Imagine for a moment that you woke up one morning with a simple crick in your neck… Nothing too bad, just like you slept wrong. Thinking it would work itself out, you head off to work and go about your day. By noon, your arm is numb, your hand is throbbing, and you’re beginning to think maybe it is something more than sleeping wrong. But what?
By home time, you can hardly walk, but you have to make it home, your kiddo, who is just four and a bit years old, has swimming lessons, and Mommy always takes him to swimming. You make it home, just, and sit on the back steps, in absolute agony and beg your husband to take the kid to swimming because you can’t see straight the pain is so blinding. What hurts worse at this point? Your neck? Your arm? Your back? Your head? You don’t even know.
Later that night, you tried to put the child to bed, like always. Read the story, lay with him until he falls asleep, but you cannot lay down. At all. The pain is indescribable. Sleep is impossible, you can’t lay, you can’t stand, you can’t do anything. The next morning, there is no work, there is just getting to the emergency room because something is wrong. Unfortunately, the best they can do is pain meds. If offered the opportunity to sleep for a couple hours. Glorious sleep. But after two hours, I am right back where I was.
I remember calling work and distinctly telling my boss “Don’t worry, this will pass. It’s just a couple days. I’ll be right by Monday.” Turns out, that was an unintentional lie. But I had absolutely no clue how bad it was going to get.

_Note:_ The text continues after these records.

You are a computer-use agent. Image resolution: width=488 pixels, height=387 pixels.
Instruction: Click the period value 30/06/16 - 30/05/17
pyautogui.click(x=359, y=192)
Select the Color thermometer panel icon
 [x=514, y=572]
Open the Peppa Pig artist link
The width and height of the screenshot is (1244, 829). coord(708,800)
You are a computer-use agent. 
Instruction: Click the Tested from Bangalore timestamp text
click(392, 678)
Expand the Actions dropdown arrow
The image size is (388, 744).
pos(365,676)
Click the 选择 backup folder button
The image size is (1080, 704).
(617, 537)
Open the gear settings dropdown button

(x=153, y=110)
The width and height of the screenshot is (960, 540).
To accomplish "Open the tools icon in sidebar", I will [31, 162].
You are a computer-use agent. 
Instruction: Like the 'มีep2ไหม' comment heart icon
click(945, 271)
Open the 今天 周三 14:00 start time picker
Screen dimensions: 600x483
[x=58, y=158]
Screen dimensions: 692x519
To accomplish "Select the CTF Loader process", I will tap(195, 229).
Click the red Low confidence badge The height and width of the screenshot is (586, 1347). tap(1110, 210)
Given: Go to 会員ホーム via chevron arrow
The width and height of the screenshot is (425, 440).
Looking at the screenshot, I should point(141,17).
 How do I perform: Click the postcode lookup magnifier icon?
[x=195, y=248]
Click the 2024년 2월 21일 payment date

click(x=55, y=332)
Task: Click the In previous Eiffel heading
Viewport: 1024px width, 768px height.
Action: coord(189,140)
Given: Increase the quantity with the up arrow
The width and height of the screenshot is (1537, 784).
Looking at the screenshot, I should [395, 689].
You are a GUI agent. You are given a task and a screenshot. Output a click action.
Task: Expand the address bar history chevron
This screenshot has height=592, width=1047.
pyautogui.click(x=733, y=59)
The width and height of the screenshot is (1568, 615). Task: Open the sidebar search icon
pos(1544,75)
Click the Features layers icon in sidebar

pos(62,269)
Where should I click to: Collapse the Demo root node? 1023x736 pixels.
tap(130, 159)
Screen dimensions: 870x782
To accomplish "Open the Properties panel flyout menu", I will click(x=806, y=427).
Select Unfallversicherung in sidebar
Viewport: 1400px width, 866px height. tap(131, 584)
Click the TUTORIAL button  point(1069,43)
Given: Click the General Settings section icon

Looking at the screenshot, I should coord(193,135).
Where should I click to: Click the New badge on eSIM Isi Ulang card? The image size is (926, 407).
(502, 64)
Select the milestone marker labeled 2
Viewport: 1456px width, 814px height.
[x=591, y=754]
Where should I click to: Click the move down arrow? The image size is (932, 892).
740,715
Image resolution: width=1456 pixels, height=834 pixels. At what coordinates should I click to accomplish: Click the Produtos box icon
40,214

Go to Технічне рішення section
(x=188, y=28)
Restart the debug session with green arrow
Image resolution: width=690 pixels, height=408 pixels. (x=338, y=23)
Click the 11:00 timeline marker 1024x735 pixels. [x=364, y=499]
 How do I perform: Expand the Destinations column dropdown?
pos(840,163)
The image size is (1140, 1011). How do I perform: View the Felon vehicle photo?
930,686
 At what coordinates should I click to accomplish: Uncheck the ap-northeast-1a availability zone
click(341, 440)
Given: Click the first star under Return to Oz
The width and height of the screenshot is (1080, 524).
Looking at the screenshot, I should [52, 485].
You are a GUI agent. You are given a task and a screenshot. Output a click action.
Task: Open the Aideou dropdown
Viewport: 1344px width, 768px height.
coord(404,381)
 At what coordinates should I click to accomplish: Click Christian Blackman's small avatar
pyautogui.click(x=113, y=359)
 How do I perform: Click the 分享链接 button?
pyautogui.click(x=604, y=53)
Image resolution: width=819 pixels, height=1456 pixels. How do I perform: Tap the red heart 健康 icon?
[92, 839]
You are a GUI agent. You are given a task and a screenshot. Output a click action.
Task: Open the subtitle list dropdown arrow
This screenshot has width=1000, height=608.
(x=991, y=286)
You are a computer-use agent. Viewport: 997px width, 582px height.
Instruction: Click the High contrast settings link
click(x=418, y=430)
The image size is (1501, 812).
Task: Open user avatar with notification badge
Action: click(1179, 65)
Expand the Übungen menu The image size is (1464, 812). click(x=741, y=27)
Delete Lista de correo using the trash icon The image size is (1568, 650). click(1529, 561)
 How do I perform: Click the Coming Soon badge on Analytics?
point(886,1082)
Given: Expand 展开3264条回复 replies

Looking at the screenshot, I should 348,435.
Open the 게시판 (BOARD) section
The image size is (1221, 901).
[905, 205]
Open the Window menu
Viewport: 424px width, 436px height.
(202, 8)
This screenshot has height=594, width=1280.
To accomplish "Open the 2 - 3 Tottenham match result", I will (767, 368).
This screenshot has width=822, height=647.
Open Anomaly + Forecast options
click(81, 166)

The pain was unending. I got a hold of my family doctor who saw me immediately and put me in the queue to see someone at the urgent neurology clinic at the local university hospital. They were quick to ascertain that there was something else at play.
When I woke up that Wednesday morning, I had no idea what I would be facing. I did not know that those events would forever change the landscape of my life. Leading me down the road of bi-weekly physiotherapy, traction, and acupuncture for seven months leading up to surgery. I tried to work three days a week, to keep things normal for myself and my work portfolio, but it proved to be too much for me. Trying two days was better, but still agonizing. High doses of neural inhibitors to block the pain receptors left me in a fog of confusion and only slightly reduced the pain. Sleep became an elusive animal that came only in two-hour blocks.
These months culminated in surgery number two, but things were never the same. The damage was done, and the future was changed. Feeling never returned to my arm, and the pain never subsided so I had to adjust; this was new normal. In a blink, everything I had once known, was no more. My life, my work, my everything, was gone.
The career I spent years building ended, in a blink. I could no longer manage multiple projects at once, handle the budgets, the clients, the work. I could no longer walk to my projects, spend hours on the job, keep the facts or figures straight. I didn’t have the stamina to do all that I’d been doing. Most days, I couldn’t hold a pen. The blinding headaches would come and go with rapid frequency, shooting pain down my arms. I’d drop things or fling things, the spasms random. The pain would make me angry and frustrated.
At home, I feel like I failed my family. My son made me a little bell of Lego I could ring to call for help, him, my little caregiver, doing all he could to make me comfortable. But did he miss out? Not having a Mom who could run, play, and do all the things a normal Mom could do? I tried to volunteer at the school and help where I could, but it never felt enough. Too tired to play, I was unable to run and chase him, and play all the games he wanted.
In a blink it was all gone, and it felt like I’d never get it back. The years ticked by, and things did not get better. Different things declined and while some areas stabilized and other areas, I was able to adapt, like being able to manage more day-to-day tasks. After twelve years and much work, one has to accept and adapt. It’s not all bad – I’ve come to appreciate all that this new life has to offer. It has just taken time to come to see all the good things that came about from the events of the August day and the kink in my neck.